Two years after being diagnosed with oesophageal cancer and just over two months after a recurrence had triggered an emotional retirement from the airwaves, Valentine died aged 64.
“He felt cosy,” Corrigan said. “He chose the place in the bed where I sleep all the time. He was like, ‘I want to be here in this spot. I’m just comfortable’. It was a very gentle end to the suffering.
“The three of us said goodbye to him and he was immediately just at peace. It was beautiful.”
The couple had been enthusiastic advocates for VAD since speaking about it with fellow ABC personality Andrew Denton, one of its most vocal proponents. “It was just a no-brainer for us – why would you not?” Corrigan said. “It’s done so beautifully. It’s very dignified.”
They had been preparing for his last days for six months, keeping Roy and Ruby informed of every oncologist’s update, every step in the treatment, then every stage once there was no more hope that it would save Valentine’s life.

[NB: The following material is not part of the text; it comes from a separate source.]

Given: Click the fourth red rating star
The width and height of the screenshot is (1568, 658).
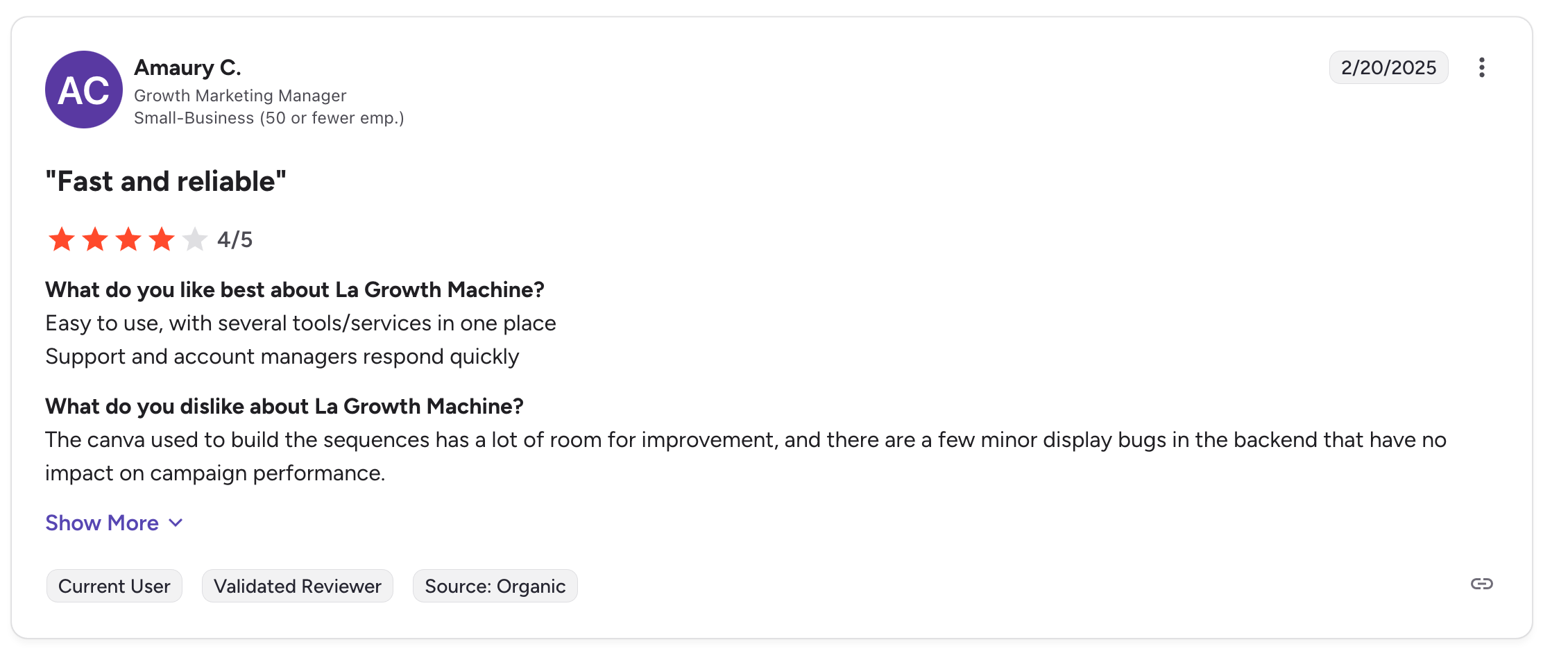Looking at the screenshot, I should (x=162, y=239).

“We’ve all had a very open discussion,” Corrigan said. “They talked about death and where did he think he was going and what was he scared of.”
Even so, there was a tough moment for Valentine as his condition worsened on Monday night.

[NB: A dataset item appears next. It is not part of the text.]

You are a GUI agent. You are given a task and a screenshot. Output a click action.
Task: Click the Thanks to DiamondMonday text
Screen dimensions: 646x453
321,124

“He called us in at one point when we were in the lounge room just chatting and having a lovely memory time,” Corrigan said. “He went ‘I’m terrified. Can you come in and sit with us?’ And from that moment on Monday night, we just kept vigil. None of us slept. We just sat up all night with him.”
Planning for VAD started with discussing it with a social worker at Chris O’Brien Lifehouse, where it was handled. The couple learnt about the careful checks and balances that included having to be assessed twice to ensure that it was exactly what he wanted.

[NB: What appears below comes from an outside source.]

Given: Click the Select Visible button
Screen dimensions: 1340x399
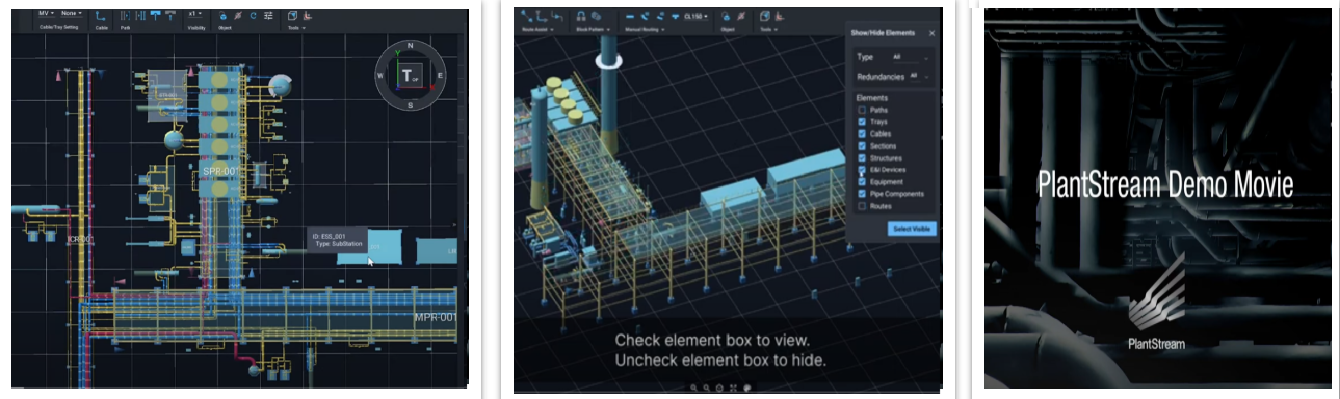Looking at the screenshot, I should pyautogui.click(x=912, y=229).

Said Corrigan: “He kept saying, the one thing I want to do is really try to die well because it’s such an important thing. I don’t want to leave the kids thinking that I was bitter and angry and full of resentment …
“He was very conscious that ‘I’m going to consider this very calmly and quietly and I’m going to discuss it with the children’. We had very beautiful, existential, spiritual, deep and meaningful conversations for the last six months.”
Corrigan, who said Valentine loved engaging in these conversations, believes it’s important to discuss looming death rather than, as so often happens out of discomfort or from not know what to say, avoiding the topic.
“Apart from voluntary assisted, I would also just say that that just the whole idea of dying with a little bit of calmness and acceptance and understanding is actually a really important way that you show the people around you how to do it,” she said.
On ABC radio, Roy said it had been “the most beautiful thing listening” to listeners’ tributes. “We’ve just sat on the balcony – all together – listening to the program and taking it all in,” he said.
Ruby added that it was “such a comfort to be able to hear from everyone and how loved he was”.